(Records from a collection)
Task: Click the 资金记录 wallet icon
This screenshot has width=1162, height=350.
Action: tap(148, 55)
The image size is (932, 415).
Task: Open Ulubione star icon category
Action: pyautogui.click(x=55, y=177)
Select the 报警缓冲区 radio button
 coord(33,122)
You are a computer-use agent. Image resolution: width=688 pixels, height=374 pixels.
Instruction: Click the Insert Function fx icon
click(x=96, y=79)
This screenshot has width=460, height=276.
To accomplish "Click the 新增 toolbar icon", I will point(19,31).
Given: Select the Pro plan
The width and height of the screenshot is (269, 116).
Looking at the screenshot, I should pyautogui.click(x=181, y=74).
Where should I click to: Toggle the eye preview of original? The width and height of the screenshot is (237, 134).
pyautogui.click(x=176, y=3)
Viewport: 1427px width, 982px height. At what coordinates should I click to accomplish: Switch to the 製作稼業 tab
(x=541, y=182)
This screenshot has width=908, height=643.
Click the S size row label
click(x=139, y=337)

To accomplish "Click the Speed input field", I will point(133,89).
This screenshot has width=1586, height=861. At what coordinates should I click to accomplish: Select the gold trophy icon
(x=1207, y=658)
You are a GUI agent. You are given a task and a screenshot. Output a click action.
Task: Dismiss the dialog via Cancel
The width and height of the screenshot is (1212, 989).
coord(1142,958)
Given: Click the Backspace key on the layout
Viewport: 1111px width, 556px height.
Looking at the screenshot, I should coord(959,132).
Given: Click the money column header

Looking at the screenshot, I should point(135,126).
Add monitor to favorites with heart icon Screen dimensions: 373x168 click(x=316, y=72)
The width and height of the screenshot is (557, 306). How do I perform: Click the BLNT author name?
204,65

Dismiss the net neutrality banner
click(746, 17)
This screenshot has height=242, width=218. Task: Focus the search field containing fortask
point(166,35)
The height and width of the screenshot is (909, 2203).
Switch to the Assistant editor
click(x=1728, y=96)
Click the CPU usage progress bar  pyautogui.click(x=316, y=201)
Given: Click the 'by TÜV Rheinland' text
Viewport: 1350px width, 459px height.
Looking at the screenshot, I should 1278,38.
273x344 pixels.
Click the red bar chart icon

— WORK ITEM —
Scan the records above for the string "agent", then select every line that holds it.

— EXERCISE RESPONSE —
You are a computer-use agent. Image resolution: width=688 pixels, height=374 pixels.
You are a GUI agent. You are given a task and a screenshot. Output a click action.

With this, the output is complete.